Jen Ong HDB is indeed public housing. Flats were initially offered to the citizens at extremely low price, with the objective that the people had a place to call home. Each citizen is given the chance to purchase new flat direct from HDB twice, with the objective that families could upgrade to bigger flats when their financial status improved or family size gets bigger, or for those who choose to downgrade. However, by early 1990s onwards, more and more people started to treat our public housing as a sure-earn investment, where there appeared a surge of first-time owners selling their flats at high price (and willing buyers) not long after the 5-year minimum occupancy period for profit, but not because they wanted or needed to upgrade or downgrade. Selling price was getting out of control. HDB did try to stabilize the pricing by introducing valuation system for resale flats (guess around 2000s) and new flat pricing being pegged at subsidized rate to market rate. Although it did slow down the pricing upsurge, but…. Anyway, this behaviour remains true till today, though it does improve after latest amendment to the valuation process. Hope it stays or gets better.
If we are like any other countries, whereby we are only entitled to one-time purchase of new flats, or we did not abused our public housing, the pricing would not have become a severe issue. Land is scarce, just to supply flats for first-timers (approximately 12,000 per year) is already a challenge. Unlike private properties ( they are not sure-profit; sometimes the market rate is way below buying price), the market rate of the new flat upon signing mortgage paper is already around 100K above the buying price.
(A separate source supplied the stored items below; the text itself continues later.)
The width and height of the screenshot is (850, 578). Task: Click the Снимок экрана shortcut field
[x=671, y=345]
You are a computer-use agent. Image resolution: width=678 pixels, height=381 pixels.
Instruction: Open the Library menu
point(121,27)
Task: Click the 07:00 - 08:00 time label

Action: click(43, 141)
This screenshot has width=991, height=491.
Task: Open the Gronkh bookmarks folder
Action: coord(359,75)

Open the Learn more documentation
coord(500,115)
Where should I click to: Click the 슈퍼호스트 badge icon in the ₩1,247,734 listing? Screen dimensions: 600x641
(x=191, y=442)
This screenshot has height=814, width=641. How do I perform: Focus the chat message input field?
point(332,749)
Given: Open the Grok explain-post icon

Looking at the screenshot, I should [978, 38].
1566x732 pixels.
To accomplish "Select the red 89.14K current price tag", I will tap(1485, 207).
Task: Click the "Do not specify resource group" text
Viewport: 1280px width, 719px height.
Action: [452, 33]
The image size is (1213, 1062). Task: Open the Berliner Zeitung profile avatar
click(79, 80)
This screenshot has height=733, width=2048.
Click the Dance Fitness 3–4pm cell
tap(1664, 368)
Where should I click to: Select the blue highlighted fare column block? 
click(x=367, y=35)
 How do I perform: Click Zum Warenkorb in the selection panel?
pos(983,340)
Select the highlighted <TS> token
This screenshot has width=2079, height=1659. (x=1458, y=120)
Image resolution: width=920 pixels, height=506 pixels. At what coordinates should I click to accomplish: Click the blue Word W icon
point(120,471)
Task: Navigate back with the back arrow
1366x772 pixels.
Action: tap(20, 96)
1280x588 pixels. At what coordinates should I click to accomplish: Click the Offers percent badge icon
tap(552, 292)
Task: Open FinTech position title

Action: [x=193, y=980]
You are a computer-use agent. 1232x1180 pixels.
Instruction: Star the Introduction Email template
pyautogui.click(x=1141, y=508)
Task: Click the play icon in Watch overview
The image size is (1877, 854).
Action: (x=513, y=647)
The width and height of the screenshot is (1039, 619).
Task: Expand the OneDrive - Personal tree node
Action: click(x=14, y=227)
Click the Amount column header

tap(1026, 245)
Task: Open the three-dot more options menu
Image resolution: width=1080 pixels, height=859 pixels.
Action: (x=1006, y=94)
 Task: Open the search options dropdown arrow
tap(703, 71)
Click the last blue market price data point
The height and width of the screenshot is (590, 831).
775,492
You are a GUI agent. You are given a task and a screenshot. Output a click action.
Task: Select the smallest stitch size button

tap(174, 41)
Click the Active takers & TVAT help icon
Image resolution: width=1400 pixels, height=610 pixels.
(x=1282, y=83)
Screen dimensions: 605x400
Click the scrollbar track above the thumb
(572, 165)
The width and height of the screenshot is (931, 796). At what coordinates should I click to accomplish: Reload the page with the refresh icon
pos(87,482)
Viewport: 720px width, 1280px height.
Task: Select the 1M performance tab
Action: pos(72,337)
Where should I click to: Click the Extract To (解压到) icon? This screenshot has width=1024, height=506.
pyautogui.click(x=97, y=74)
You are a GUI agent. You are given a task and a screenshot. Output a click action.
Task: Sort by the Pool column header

It could be more by the time we could sell the flats.
Kelvin Lam $2b deficit means singaporeans who bought hdb paid $2b less cos absorbed by the state
Pay less n still so many kpkb, pay more n also kpkb
Timothy Lim Because of more subsidies. I like this kind of deficits.
Kwek Derek This is peanuts deficit considering sg mountains of reserves..
Dani Herwie Want housing subsidies but expects HDB to be in the green?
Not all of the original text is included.